Your task |
Each line of the material should be set down exactly. Pictures are not part of the copy.

Available data |

^^^^^^^^

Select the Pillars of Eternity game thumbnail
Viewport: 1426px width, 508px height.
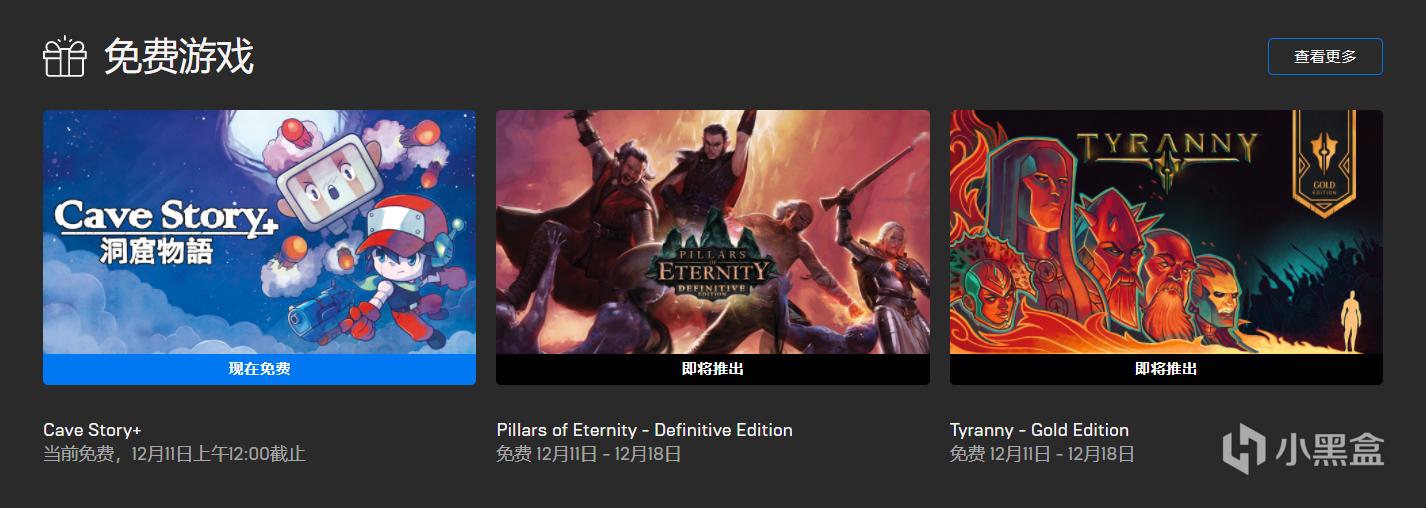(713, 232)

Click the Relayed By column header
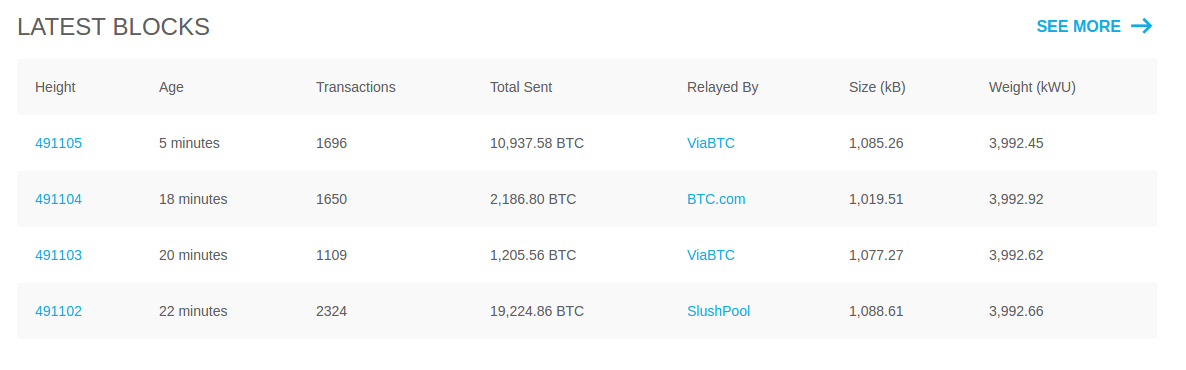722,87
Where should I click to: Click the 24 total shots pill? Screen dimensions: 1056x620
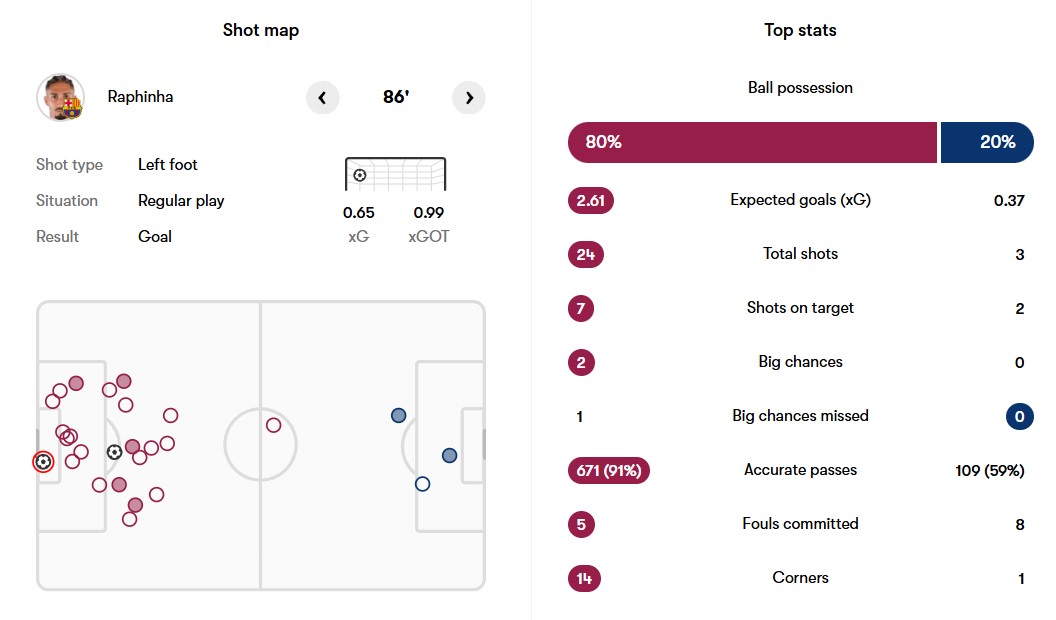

^^^^^^^^

Exercise result |
Select the Pillars of Eternity game thumbnail
Viewport: 1426px width, 508px height.
(713, 232)

Click the Relayed By column header
722,87
Where should I click to: Click the 24 total shots pill? Screen dimensions: 1056x620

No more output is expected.